1. The `num_parallel` argument must always be specified in the step preceding the transition to a step decorated with `@metaflow_ray`. In the example above, the `start` step transitions to the `train` step, and it includes the `num_parallel` argument because the `train` step is decorated with `@metaflow_ray`. This ensures the `train` step can execute in parallel as intended.
- As a consequence, there must always exist a corresponding `join` step as highlighted in the snippet above.

2. For remote execution environments (i.e. `@metaflow_ray` is used in conjunction with `@batch` or `@kubernetes`), the value of `num_parallel` should greater than 1 i.e. at least 2. However, when using the `@metaflow_ray` decorator in a standalone manner, the value of `num_parallel` cannot be greater than 1 (on Windows and macOS) because locally spun up ray clusters do not support multiple nodes unless the underlying OS is linux based.
- Ideally, `ray` should be available in the remote execution environments. If not, one can always use the `@pypi` decorator to introduce `ray` as a dependency.
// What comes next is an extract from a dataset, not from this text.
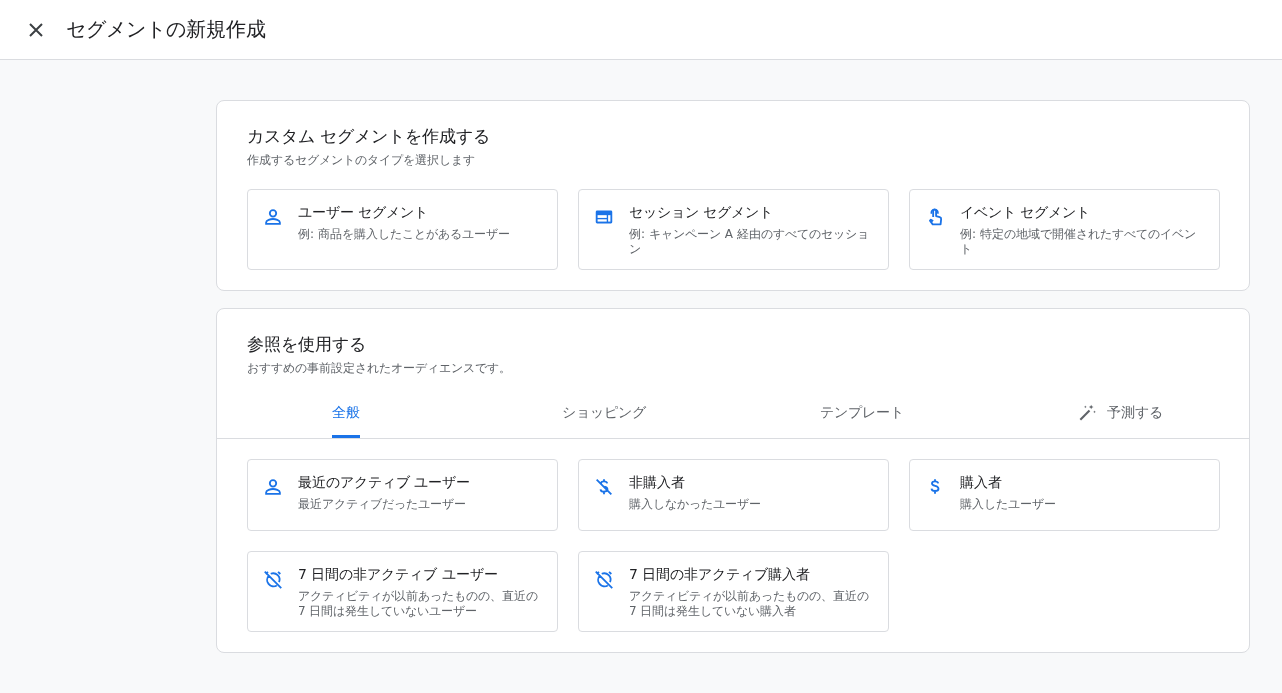 The image size is (1282, 693). Describe the element at coordinates (380, 368) in the screenshot. I see `section-subtitle: おすすめの事前設定されたオーディエンスです。` at that location.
4. If the `@metaflow_ray` decorator is used in a local context i.e. without `@batch` or `@kubernetes`, a local ray cluster is spinned up, provided that the `ray` library (installable via `pip install ray`) is available in the underlying python environment. Running the flow again (locally) could result in the issue of:
```
ConnectionError: Ray is trying to start at 127.0.0.1:6379, but is already running at 127.0.0.1:6379.
Please specify a different port using the `--port` flag of `ray start` command.
```
One can simply run `ray stop` in another terminal to terminate the ray cluster that was spun up locally.

### Examples
Check out the [examples](/examples) directory for sample Metaflow flows that demonstrate how to use the `metaflow-ray` extension
with various Ray applications.

| Directory | Description |
| :--- | ---: |
| [Counter](examples/basic_counter/README.md) | Run a basic Counter with Ray that increments in Python, then do it inside a Metaflow task! |
| [Process Dataframe](examples/dataframe_process/README.md) | Process a large dataframe in chunks with Ray and Python, then do it inside a Metaflow task! |
| [Custom Docker Images](examples/custom_docker_images/README.md) | Specify custom docker images on kubernetes / batch with Ray on Metaflow |
| [Train XGBoost](examples/train_xgboost/README.md) | Use [Ray Train](https://docs.ray.io/en/latest/train/train.html) to build XGBoost models on multiple nodes, including CPU and GPU examples. |
| [Tune PyTorch](examples/tune_pytorch/README.md) | Use [Ray Tune](https://docs.ray.io/en/latest/tune/tune.html) to build PyTorch models on multiple nodes, including CPU and GPU examples. |
| [PyTorch Lightning](examples/ray_torch_lightning/README.md) | Get started with running a PyTorch Lightning job on the Ray cluster formed in a `@metaflow_ray` step. |
| [GPT-J Fine Tuning](examples/fine-tune-gpt-j/README.md) | Fine tune the 6B parameter GPT-J model on a Ray cluster. |
| [vLLM Inference](examples/vllm_inference/README.md) | Run Inference on Llama models with vLLM and Ray via Metaflow. |
| [End-to-end Batch Workflow](examples/e2e-batch/README.md) | Train models, evaluate them, and serve them. See how to use Metaflow workflows and various Ray abstractions together in a complete workflow. |

### License
`metaflow-ray` is distributed under the Apache License.